Down on Babylon Line … Way down on Babylon …
Way Down On Babylon … Way Down On Babylon Line …

Babylon Line (Our Atomic Sun): Back Story

I woke up on the couch in a start. It was early. I was crashing at Marcel’s place for the weekend. It was Beanfest. Zurich & Huron County were abuzz. Burnouts all up and down the main drag the first night was followed by beer, music and merchants the next two. Small town folk were at their finest. It was refreshing to return to my roots.

It’s odd that I say ‘my roots’ because I only ever lived in Ipperwash four years. Sure we spent some summers by the lake, but it was those early days that honed my experience of the world. Isolation. Slower pace. Inner focus and calm. Perhaps it’s all those negative ions flowing off Lake Huron that makes the people more down to earth.

It’s a funny thing about negative ions, because they say they are positive for our health and happiness. But I’m no atomic scientist, so what do I know? Anyway, as far as I can figure, in the winter, when the cold weather comes on, electrons diminish–contributing to a wide variety of emotional and physical imbalances. Too many protons surround us–suffocating us–tipping our atomic level toward positive ionization–away from an even split.

So anyway, Marcel found me on the roof smoking. We finished our coffee and headed out to his folks house to see his kids again. He had been working hard running the show for days without food or sleep—taking his job pretty seriously, like usual. He was always a good friend and I think I sensed he would be—I sensed his small town attitude, even though we met as call centre coworkers in the city. We started writing some music together and ten years later we were making some progress into radio.

He played that weekend too, in a band with his father. They sounded good and I enjoyed everything, even the covers. God Bless the originals—but a few good rounds of other people’s songs is cool too. I think I came away from it with a better sense of where Marcel was at sonically, because I had not heard him live as much in recent years. It was this country feel—and so while we were driving to the bank—I noticed the highway sign read Babylon Line and had a flash of a snippet of an idea flit through mind: A song about the contrast between city and country—about our instinctual need for both—for balance.

The country comprises the electrons orbiting the urban centre—those negative ions so crucial for wellness—while ‘Babylon’ represents the atomic nucleus with all of its positive ion protons. The people of the city long to get away—back to nature. The people of the country long for a little big town action now and again. We need these things—to switch up from time to time—just to unwind.

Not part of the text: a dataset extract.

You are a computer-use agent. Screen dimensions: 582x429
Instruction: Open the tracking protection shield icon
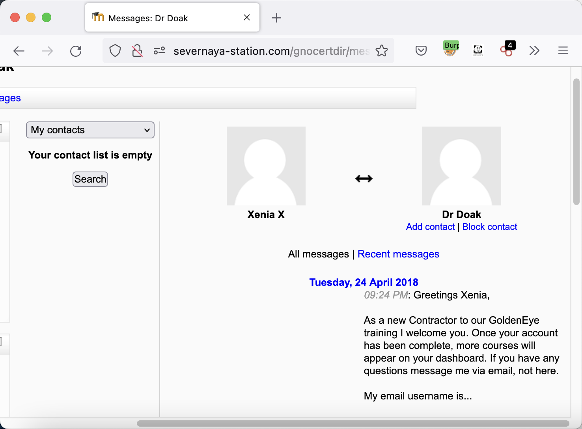pyautogui.click(x=115, y=51)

Anyway, the bank turned out to be closed, but we got a song out of it—and sat down for half an hour to write it out—just like the old days—all at once—without blinking—total concentration and then we’re done. Of course, it’s never quite that simple, with editing and instinctual tweaking after hearing it back a few times. But nevertheless, as easy as it ever was, out came Babylon Line—effortless and uniform. That was always the way to make it shine—by making it quickly—so it didn’t have time to morph. You wanted it to retain its symmetry—its beginning and end at the moment of conception—to keep it real.

I learned a little more about Babylon in the process, like how it was one of the greatest Metropolis’s the world has ever seen—and then the usual decline and fall we see with civilizations. It seems like it’s something to do with how mechanical daily life in the city ends up being. We go through these motions and gradually lose ourselves—lose our grounding. We build up a bad positive charge.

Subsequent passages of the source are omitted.